--- WRITTEN INSTRUCTION ---
Rewrite the listing below as a Markdown table with the columns Row and Line. Number each row and skip any blank lines.

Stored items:
★ ★ ★ ★ ★

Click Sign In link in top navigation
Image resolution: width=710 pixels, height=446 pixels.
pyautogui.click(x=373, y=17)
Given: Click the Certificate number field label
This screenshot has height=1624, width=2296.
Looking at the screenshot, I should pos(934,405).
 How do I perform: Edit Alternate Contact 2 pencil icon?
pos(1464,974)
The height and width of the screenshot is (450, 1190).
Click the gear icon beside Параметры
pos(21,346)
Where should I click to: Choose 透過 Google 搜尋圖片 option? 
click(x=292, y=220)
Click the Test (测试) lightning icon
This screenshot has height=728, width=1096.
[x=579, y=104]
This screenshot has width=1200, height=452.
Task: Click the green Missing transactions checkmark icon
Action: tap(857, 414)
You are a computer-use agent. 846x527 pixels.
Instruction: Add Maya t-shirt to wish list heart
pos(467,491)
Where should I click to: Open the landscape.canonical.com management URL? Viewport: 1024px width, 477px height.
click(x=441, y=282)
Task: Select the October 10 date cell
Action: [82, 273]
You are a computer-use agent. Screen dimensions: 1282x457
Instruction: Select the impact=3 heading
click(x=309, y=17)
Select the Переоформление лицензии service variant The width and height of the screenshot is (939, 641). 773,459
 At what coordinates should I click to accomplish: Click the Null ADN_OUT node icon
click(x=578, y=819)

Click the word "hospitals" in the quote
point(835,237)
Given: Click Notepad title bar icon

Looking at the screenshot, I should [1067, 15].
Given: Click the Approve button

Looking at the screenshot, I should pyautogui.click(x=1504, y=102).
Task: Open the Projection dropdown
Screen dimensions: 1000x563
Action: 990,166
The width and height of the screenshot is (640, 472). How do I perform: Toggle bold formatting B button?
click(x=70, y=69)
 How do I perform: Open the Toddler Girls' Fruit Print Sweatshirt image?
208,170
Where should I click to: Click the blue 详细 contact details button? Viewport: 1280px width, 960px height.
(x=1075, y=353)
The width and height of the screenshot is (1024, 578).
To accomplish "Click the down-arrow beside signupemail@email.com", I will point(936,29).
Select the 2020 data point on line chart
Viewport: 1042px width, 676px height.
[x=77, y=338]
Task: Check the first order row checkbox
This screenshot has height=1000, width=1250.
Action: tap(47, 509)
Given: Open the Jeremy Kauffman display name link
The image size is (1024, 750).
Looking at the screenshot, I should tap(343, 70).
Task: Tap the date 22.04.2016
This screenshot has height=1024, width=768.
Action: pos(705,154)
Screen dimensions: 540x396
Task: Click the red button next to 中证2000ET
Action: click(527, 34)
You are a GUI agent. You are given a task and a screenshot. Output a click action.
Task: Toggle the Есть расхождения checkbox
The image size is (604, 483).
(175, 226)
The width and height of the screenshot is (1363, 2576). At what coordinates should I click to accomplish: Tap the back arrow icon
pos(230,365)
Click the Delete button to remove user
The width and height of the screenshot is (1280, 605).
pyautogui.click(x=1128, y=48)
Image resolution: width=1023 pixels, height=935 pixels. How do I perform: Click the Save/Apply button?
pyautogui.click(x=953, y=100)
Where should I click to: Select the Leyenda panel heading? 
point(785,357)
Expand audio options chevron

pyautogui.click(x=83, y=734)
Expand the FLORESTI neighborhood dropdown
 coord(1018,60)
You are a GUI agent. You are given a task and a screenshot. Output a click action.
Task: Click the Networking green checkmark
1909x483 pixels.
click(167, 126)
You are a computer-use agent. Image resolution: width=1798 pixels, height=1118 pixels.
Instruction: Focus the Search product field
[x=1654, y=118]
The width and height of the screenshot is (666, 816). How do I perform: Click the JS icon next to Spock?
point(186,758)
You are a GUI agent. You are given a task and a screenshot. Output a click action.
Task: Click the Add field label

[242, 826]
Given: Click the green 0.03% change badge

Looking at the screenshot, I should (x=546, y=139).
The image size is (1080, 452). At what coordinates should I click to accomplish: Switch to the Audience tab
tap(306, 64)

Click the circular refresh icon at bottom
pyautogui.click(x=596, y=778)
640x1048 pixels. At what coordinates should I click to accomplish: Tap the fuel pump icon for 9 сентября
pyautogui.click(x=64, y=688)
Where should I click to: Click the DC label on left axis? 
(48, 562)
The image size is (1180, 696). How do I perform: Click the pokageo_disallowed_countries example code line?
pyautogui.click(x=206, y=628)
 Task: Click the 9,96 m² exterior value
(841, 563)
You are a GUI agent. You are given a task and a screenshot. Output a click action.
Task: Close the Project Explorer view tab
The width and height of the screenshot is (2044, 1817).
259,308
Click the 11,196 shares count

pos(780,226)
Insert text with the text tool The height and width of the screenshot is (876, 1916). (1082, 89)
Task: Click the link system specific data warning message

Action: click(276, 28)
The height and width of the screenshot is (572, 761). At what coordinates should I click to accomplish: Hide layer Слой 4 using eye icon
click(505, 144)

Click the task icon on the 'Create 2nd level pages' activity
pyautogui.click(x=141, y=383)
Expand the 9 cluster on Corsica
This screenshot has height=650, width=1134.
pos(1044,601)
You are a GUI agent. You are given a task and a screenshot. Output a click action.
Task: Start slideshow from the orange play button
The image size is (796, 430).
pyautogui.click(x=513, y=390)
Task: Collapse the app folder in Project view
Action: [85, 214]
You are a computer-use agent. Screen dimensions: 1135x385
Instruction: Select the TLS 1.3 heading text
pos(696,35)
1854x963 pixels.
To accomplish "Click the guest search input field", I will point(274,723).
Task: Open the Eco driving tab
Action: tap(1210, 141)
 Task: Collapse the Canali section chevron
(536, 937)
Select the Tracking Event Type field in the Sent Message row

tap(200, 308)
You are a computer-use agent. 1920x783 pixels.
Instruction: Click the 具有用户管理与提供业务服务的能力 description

★ ★ ★ ★ ★

--- SOLVED PROBLEM ---
| Row | Line |
|---|---|
| 1 | Click Sign In link in top navigation |
| 2 | Image resolution: width=710 pixels, height=446 pixels. |
| 3 | pyautogui.click(x=373, y=17) |
| 4 | Given: Click the Certificate number field label |
| 5 | This screenshot has height=1624, width=2296. |
| 6 | Looking at the screenshot, I should pos(934,405). |
| 7 |  How do I perform: Edit Alternate Contact 2 pencil icon? |
| 8 | pos(1464,974) |
| 9 | The height and width of the screenshot is (450, 1190). |
| 10 | Click the gear icon beside Параметры |
| 11 | pos(21,346) |
| 12 | Where should I click to: Choose 透過 Google 搜尋圖片 option?  |
| 13 | click(x=292, y=220) |
| 14 | Click the Test (测试) lightning icon |
| 15 | This screenshot has height=728, width=1096. |
| 16 | [x=579, y=104] |
| 17 | This screenshot has width=1200, height=452. |
| 18 | Task: Click the green Missing transactions checkmark icon |
| 19 | Action: tap(857, 414) |
| 20 | You are a computer-use agent. 846x527 pixels. |
| 21 | Instruction: Add Maya t-shirt to wish list heart |
| 22 | pos(467,491) |
| 23 | Where should I click to: Open the landscape.canonical.com management URL? Viewport: 1024px width, 477px height. |
| 24 | click(x=441, y=282) |
| 25 | Task: Select the October 10 date cell |
| 26 | Action: [82, 273] |
| 27 | You are a computer-use agent. Screen dimensions: 1282x457 |
| 28 | Instruction: Select the impact=3 heading |
| 29 | click(x=309, y=17) |
| 30 | Select the Переоформление лицензии service variant The width and height of the screenshot is (939, 641). 773,459 |
| 31 |  At what coordinates should I click to accomplish: Click the Null ADN_OUT node icon |
| 32 | click(x=578, y=819) |
| 33 | Click the word "hospitals" in the quote |
| 34 | point(835,237) |
| 35 | Given: Click Notepad title bar icon |
| 36 | Looking at the screenshot, I should [1067, 15]. |
| 37 | Given: Click the Approve button |
| 38 | Looking at the screenshot, I should pyautogui.click(x=1504, y=102). |
| 39 | Task: Open the Projection dropdown |
| 40 | Screen dimensions: 1000x563 |
| 41 | Action: 990,166 |
| 42 | The width and height of the screenshot is (640, 472). How do I perform: Toggle bold formatting B button? |
| 43 | click(x=70, y=69) |
| 44 |  How do I perform: Open the Toddler Girls' Fruit Print Sweatshirt image? |
| 45 | 208,170 |
| 46 | Where should I click to: Click the blue 详细 contact details button? Viewport: 1280px width, 960px height. |
| 47 | (x=1075, y=353) |
| 48 | The width and height of the screenshot is (1024, 578). |
| 49 | To accomplish "Click the down-arrow beside signupemail@email.com", I will point(936,29). |
| 50 | Select the 2020 data point on line chart |
| 51 | Viewport: 1042px width, 676px height. |
| 52 | [x=77, y=338] |
| 53 | Task: Check the first order row checkbox |
| 54 | This screenshot has height=1000, width=1250. |
| 55 | Action: tap(47, 509) |
| 56 | Given: Open the Jeremy Kauffman display name link |
| 57 | The image size is (1024, 750). |
| 58 | Looking at the screenshot, I should tap(343, 70). |
| 59 | Task: Tap the date 22.04.2016 |
| 60 | This screenshot has height=1024, width=768. |
| 61 | Action: pos(705,154) |
| 62 | Screen dimensions: 540x396 |
| 63 | Task: Click the red button next to 中证2000ET |
| 64 | Action: click(527, 34) |
| 65 | You are a GUI agent. You are given a task and a screenshot. Output a click action. |
| 66 | Task: Toggle the Есть расхождения checkbox |
| 67 | The image size is (604, 483). |
| 68 | (175, 226) |
| 69 | The width and height of the screenshot is (1363, 2576). At what coordinates should I click to accomplish: Tap the back arrow icon |
| 70 | pos(230,365) |
| 71 | Click the Delete button to remove user |
| 72 | The width and height of the screenshot is (1280, 605). |
| 73 | pyautogui.click(x=1128, y=48) |
| 74 | Image resolution: width=1023 pixels, height=935 pixels. How do I perform: Click the Save/Apply button? |
| 75 | pyautogui.click(x=953, y=100) |
| 76 | Where should I click to: Select the Leyenda panel heading?  |
| 77 | point(785,357) |
| 78 | Expand audio options chevron |
| 79 | pyautogui.click(x=83, y=734) |
| 80 | Expand the FLORESTI neighborhood dropdown |
| 81 |  coord(1018,60) |
| 82 | You are a GUI agent. You are given a task and a screenshot. Output a click action. |
| 83 | Task: Click the Networking green checkmark |
| 84 | 1909x483 pixels. |
| 85 | click(167, 126) |
| 86 | You are a computer-use agent. Image resolution: width=1798 pixels, height=1118 pixels. |
| 87 | Instruction: Focus the Search product field |
| 88 | [x=1654, y=118] |
| 89 | The width and height of the screenshot is (666, 816). How do I perform: Click the JS icon next to Spock? |
| 90 | point(186,758) |
| 91 | You are a GUI agent. You are given a task and a screenshot. Output a click action. |
| 92 | Task: Click the Add field label |
| 93 | [242, 826] |
| 94 | Given: Click the green 0.03% change badge |
| 95 | Looking at the screenshot, I should (x=546, y=139). |
| 96 | The image size is (1080, 452). At what coordinates should I click to accomplish: Switch to the Audience tab |
| 97 | tap(306, 64) |
| 98 | Click the circular refresh icon at bottom |
| 99 | pyautogui.click(x=596, y=778) |
| 100 | 640x1048 pixels. At what coordinates should I click to accomplish: Tap the fuel pump icon for 9 сентября |
| 101 | pyautogui.click(x=64, y=688) |
| 102 | Where should I click to: Click the DC label on left axis?  |
| 103 | (48, 562) |
| 104 | The image size is (1180, 696). How do I perform: Click the pokageo_disallowed_countries example code line? |
| 105 | pyautogui.click(x=206, y=628) |
| 106 |  Task: Click the 9,96 m² exterior value |
| 107 | (841, 563) |
| 108 | You are a GUI agent. You are given a task and a screenshot. Output a click action. |
| 109 | Task: Close the Project Explorer view tab |
| 110 | The width and height of the screenshot is (2044, 1817). |
| 111 | 259,308 |
| 112 | Click the 11,196 shares count |
| 113 | pos(780,226) |
| 114 | Insert text with the text tool The height and width of the screenshot is (876, 1916). (1082, 89) |
| 115 | Task: Click the link system specific data warning message |
| 116 | Action: click(276, 28) |
| 117 | The height and width of the screenshot is (572, 761). At what coordinates should I click to accomplish: Hide layer Слой 4 using eye icon |
| 118 | click(505, 144) |
| 119 | Click the task icon on the 'Create 2nd level pages' activity |
| 120 | pyautogui.click(x=141, y=383) |
| 121 | Expand the 9 cluster on Corsica |
| 122 | This screenshot has height=650, width=1134. |
| 123 | pos(1044,601) |
| 124 | You are a GUI agent. You are given a task and a screenshot. Output a click action. |
| 125 | Task: Start slideshow from the orange play button |
| 126 | The image size is (796, 430). |
| 127 | pyautogui.click(x=513, y=390) |
| 128 | Task: Collapse the app folder in Project view |
| 129 | Action: [85, 214] |
| 130 | You are a computer-use agent. Screen dimensions: 1135x385 |
| 131 | Instruction: Select the TLS 1.3 heading text |
| 132 | pos(696,35) |
| 133 | 1854x963 pixels. |
| 134 | To accomplish "Click the guest search input field", I will point(274,723). |
| 135 | Task: Open the Eco driving tab |
| 136 | Action: tap(1210, 141) |
| 137 |  Task: Collapse the Canali section chevron |
| 138 | (536, 937) |
| 139 | Select the Tracking Event Type field in the Sent Message row |
| 140 | tap(200, 308) |
| 141 | You are a computer-use agent. 1920x783 pixels. |
| 142 | Instruction: Click the 具有用户管理与提供业务服务的能力 description |